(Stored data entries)
##############################

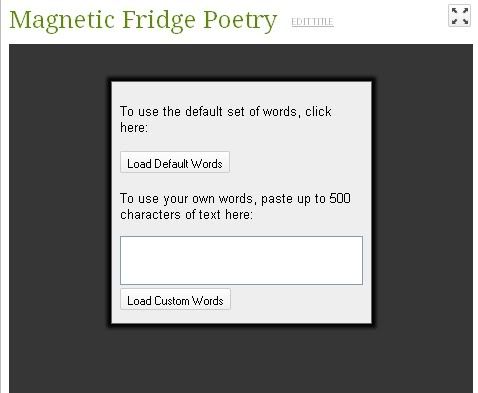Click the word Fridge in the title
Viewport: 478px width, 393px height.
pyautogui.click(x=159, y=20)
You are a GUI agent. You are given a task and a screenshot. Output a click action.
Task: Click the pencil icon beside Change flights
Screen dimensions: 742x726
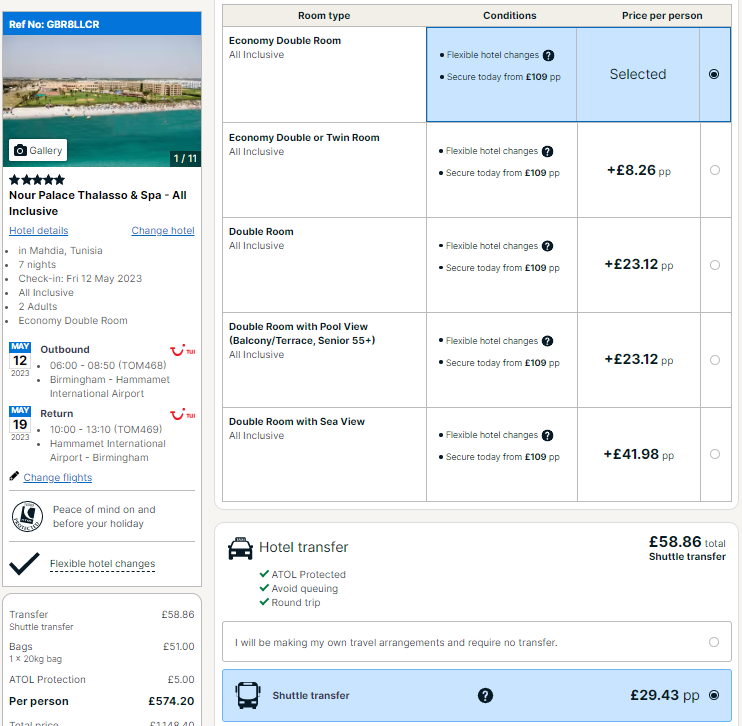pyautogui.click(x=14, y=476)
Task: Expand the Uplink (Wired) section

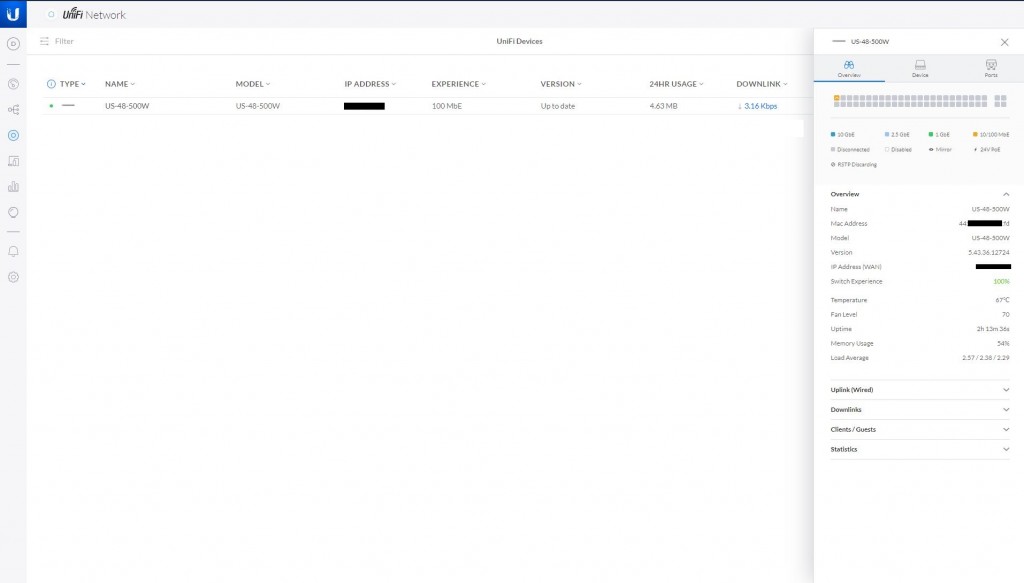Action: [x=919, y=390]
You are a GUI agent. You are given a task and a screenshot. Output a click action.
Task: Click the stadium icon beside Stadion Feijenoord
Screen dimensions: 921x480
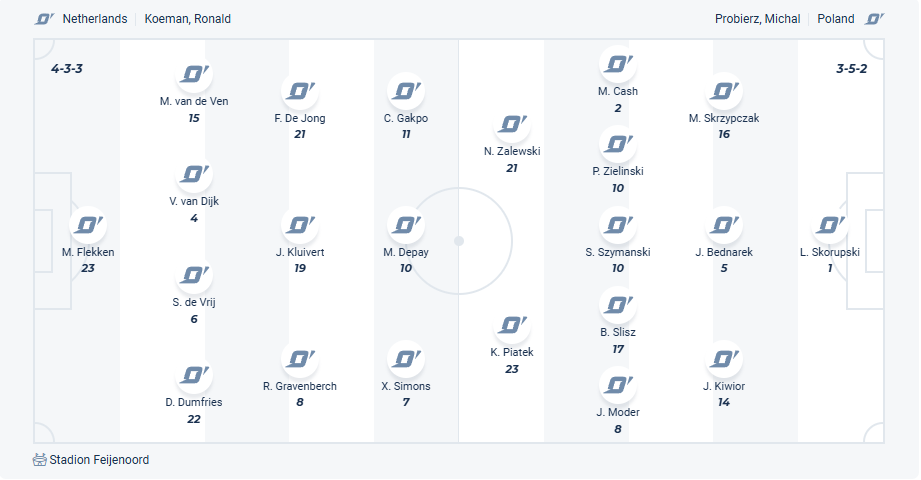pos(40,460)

##############################

_Your goal_.
The lines from the one containing "Task: Click the stadium" through the last line of the data above are to be transcribed exactly, both included, with all pictures left out.

_Output for this exercise_.
Task: Click the stadium icon beside Stadion Feijenoord
Screen dimensions: 921x480
pos(40,460)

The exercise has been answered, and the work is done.